Nanoscale Correlation between Exciton Dissociation and Carrier Transport in Silole-Containing Cyclopentadithiophene-Based Bulk Heterojunction Films

Abstract

Understanding the effects of conjugated polymer structures on exciton lifetimes and morphologies within bulk heterojunction (BHJ) films is a necessary step toward the development of better organic solar cells. Studying the impact of a polymer's structure on the optical, morphological, and performance characteristics of a device can lead to advances in the design of new polymers. In this study, we synthesized carbon- and silicon-bridged cyclopentadithiophene- (CPDT-) based polymers and determined their photophysical properties and morphologies by measuring the exciton lifetime distributions in their BHJ films The silicon-bridged CPDT-based polymer/[6,6]-phenyl-C(61)-butyric acid methyl ester (PCBM) BHJ exhibited a higher degree of luminescence quenching, suggesting that thermodynamically favorable mixing on the molecular scale and nanoscale phase separation occurred simultaneously in the blend film.
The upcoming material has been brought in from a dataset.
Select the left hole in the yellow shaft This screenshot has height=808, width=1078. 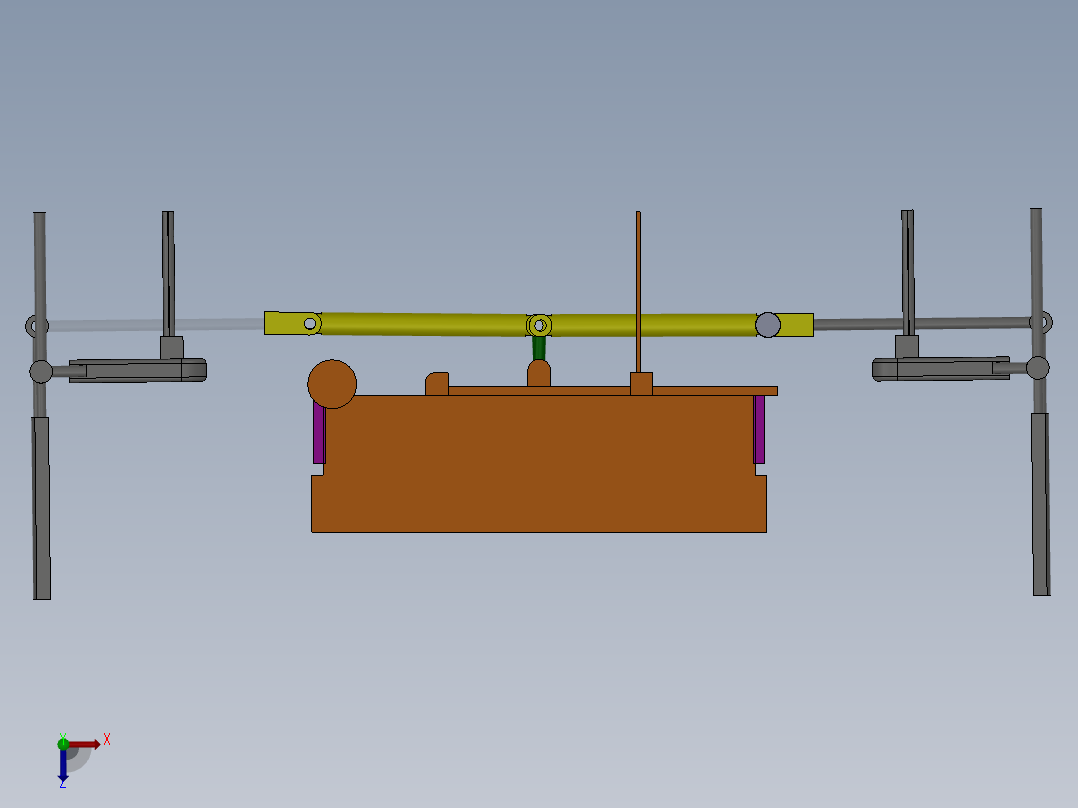[308, 323]
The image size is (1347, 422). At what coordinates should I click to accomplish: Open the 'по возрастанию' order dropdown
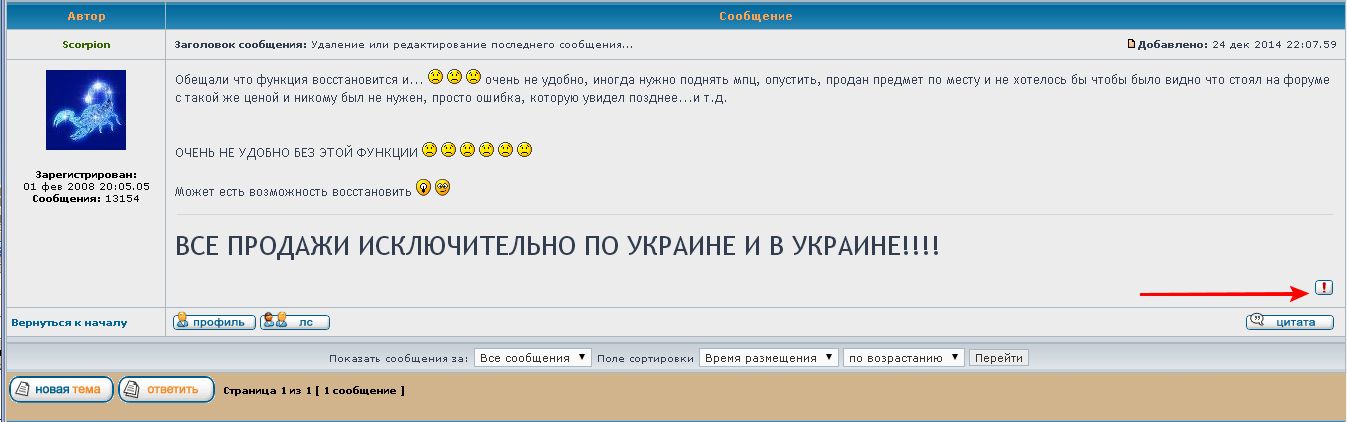[904, 358]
We attribute this favorable morphology to the presence of strong pi-pi stacking in the silicon-bridged CPDT-based polymers. Under AM 1.5 G illumination (100 mA cm(-2)), a device incorporating the silicon-bridged CPDT-based polymer and PCBM (1:2, w/w) gave an overall power conversion efficiency of 3.5% with a short-circuit current of 9.0 mA cm(-2), an open-circuit voltage of 0.72 V, and a fill factor of 53.6%.